#### DATASET ####
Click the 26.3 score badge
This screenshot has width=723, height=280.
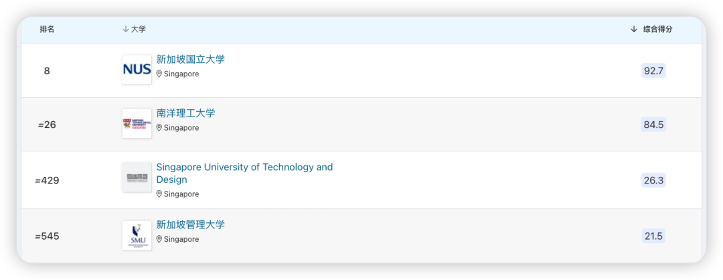click(x=653, y=180)
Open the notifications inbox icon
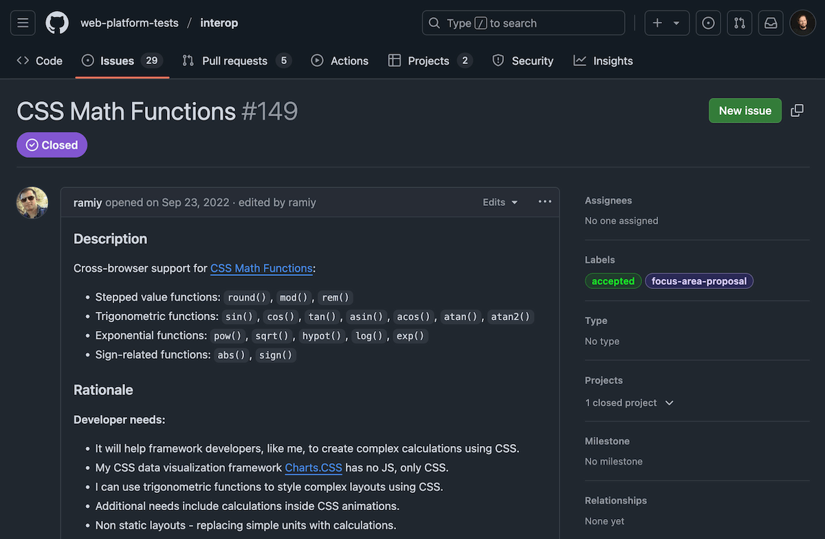The height and width of the screenshot is (539, 825). pos(771,23)
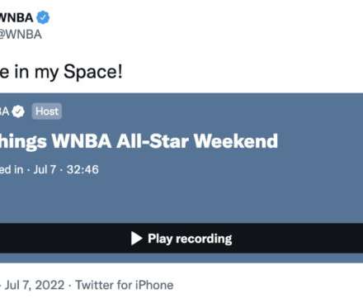Click the white verified badge in Space card
363x303 pixels.
point(18,111)
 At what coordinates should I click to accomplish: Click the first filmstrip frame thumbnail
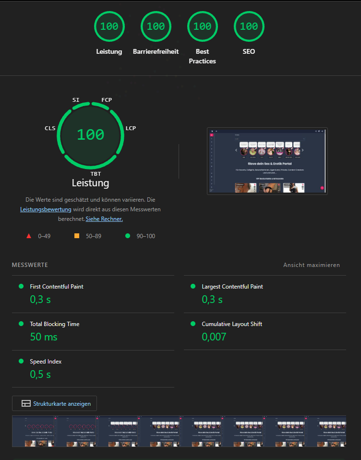[x=33, y=431]
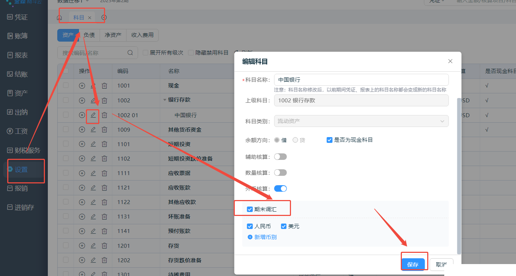Close the 编辑科目 dialog with X icon
The height and width of the screenshot is (276, 516).
tap(450, 61)
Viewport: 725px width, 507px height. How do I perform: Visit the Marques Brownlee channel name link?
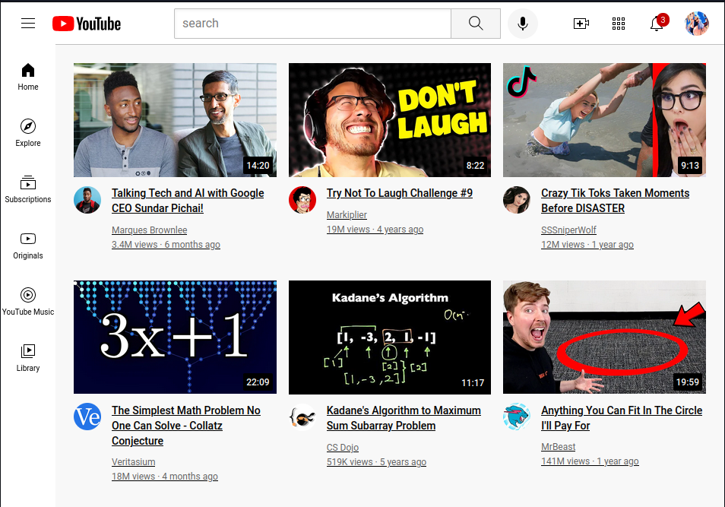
####
DESCRIPTION OF THE TASK:
Please render every line of the records above as a JSON list of strings, one string per line, skipping blank lines. Leave the pictures out.

IN RESPONSE:
[
  "Click the 26.3 score badge",
  "This screenshot has width=723, height=280.",
  "click(x=653, y=180)",
  "Open the notifications inbox icon",
  "The height and width of the screenshot is (539, 825). pos(771,23)",
  "Click the white verified badge in Space card",
  "363x303 pixels.",
  "point(18,111)",
  " At what coordinates should I click to accomplish: Click the first filmstrip frame thumbnail",
  "[x=33, y=431]",
  "Close the 编辑科目 dialog with X icon",
  "The height and width of the screenshot is (276, 516).",
  "tap(450, 61)",
  "Viewport: 725px width, 507px height. How do I perform: Visit the Marques Brownlee channel name link?"
]